## EXERCISE TASK
Please render the material below as a two-column Markdown table, "Row" and "Text," with one numbered row per line and blank lines left out.

[START DATA ROWS]

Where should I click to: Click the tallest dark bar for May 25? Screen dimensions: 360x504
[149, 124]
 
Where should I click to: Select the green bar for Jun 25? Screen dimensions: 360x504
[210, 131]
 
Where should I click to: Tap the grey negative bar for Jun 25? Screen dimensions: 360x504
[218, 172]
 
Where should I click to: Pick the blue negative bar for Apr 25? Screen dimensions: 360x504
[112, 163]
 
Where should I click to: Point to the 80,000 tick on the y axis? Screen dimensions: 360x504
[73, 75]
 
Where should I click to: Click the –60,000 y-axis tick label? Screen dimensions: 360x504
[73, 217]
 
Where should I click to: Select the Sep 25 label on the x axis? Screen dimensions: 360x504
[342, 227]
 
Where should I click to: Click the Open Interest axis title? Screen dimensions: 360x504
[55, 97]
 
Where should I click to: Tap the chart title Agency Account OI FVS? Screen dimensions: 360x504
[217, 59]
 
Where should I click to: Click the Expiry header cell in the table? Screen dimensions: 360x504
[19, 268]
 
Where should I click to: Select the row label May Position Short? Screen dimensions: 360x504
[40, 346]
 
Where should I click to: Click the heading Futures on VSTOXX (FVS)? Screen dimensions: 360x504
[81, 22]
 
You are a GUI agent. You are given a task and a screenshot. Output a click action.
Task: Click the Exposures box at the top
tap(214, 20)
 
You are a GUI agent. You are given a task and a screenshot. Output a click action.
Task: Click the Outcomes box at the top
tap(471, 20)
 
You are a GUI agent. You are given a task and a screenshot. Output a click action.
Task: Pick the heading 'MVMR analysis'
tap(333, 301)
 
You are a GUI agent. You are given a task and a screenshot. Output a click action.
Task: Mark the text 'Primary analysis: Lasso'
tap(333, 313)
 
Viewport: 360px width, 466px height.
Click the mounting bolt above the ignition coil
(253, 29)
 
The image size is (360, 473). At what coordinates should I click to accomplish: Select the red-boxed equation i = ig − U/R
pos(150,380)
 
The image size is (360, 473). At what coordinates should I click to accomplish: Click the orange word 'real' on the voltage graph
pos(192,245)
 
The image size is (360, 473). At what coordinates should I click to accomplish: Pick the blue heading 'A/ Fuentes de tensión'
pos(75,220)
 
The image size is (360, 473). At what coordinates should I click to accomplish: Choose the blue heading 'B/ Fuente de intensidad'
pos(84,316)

[END DATA ROWS]

## ANSWER TO THE PROBLEM
| Row | Text |
|---|---|
| 1 | Where should I click to: Click the tallest dark bar for May 25? Screen dimensions: 360x504 |
| 2 | [149, 124] |
| 3 | Where should I click to: Select the green bar for Jun 25? Screen dimensions: 360x504 |
| 4 | [210, 131] |
| 5 | Where should I click to: Tap the grey negative bar for Jun 25? Screen dimensions: 360x504 |
| 6 | [218, 172] |
| 7 | Where should I click to: Pick the blue negative bar for Apr 25? Screen dimensions: 360x504 |
| 8 | [112, 163] |
| 9 | Where should I click to: Point to the 80,000 tick on the y axis? Screen dimensions: 360x504 |
| 10 | [73, 75] |
| 11 | Where should I click to: Click the –60,000 y-axis tick label? Screen dimensions: 360x504 |
| 12 | [73, 217] |
| 13 | Where should I click to: Select the Sep 25 label on the x axis? Screen dimensions: 360x504 |
| 14 | [342, 227] |
| 15 | Where should I click to: Click the Open Interest axis title? Screen dimensions: 360x504 |
| 16 | [55, 97] |
| 17 | Where should I click to: Tap the chart title Agency Account OI FVS? Screen dimensions: 360x504 |
| 18 | [217, 59] |
| 19 | Where should I click to: Click the Expiry header cell in the table? Screen dimensions: 360x504 |
| 20 | [19, 268] |
| 21 | Where should I click to: Select the row label May Position Short? Screen dimensions: 360x504 |
| 22 | [40, 346] |
| 23 | Where should I click to: Click the heading Futures on VSTOXX (FVS)? Screen dimensions: 360x504 |
| 24 | [81, 22] |
| 25 | You are a GUI agent. You are given a task and a screenshot. Output a click action. |
| 26 | Task: Click the Exposures box at the top |
| 27 | tap(214, 20) |
| 28 | You are a GUI agent. You are given a task and a screenshot. Output a click action. |
| 29 | Task: Click the Outcomes box at the top |
| 30 | tap(471, 20) |
| 31 | You are a GUI agent. You are given a task and a screenshot. Output a click action. |
| 32 | Task: Pick the heading 'MVMR analysis' |
| 33 | tap(333, 301) |
| 34 | You are a GUI agent. You are given a task and a screenshot. Output a click action. |
| 35 | Task: Mark the text 'Primary analysis: Lasso' |
| 36 | tap(333, 313) |
| 37 | Viewport: 360px width, 466px height. |
| 38 | Click the mounting bolt above the ignition coil |
| 39 | (253, 29) |
| 40 | The image size is (360, 473). At what coordinates should I click to accomplish: Select the red-boxed equation i = ig − U/R |
| 41 | pos(150,380) |
| 42 | The image size is (360, 473). At what coordinates should I click to accomplish: Click the orange word 'real' on the voltage graph |
| 43 | pos(192,245) |
| 44 | The image size is (360, 473). At what coordinates should I click to accomplish: Pick the blue heading 'A/ Fuentes de tensión' |
| 45 | pos(75,220) |
| 46 | The image size is (360, 473). At what coordinates should I click to accomplish: Choose the blue heading 'B/ Fuente de intensidad' |
| 47 | pos(84,316) |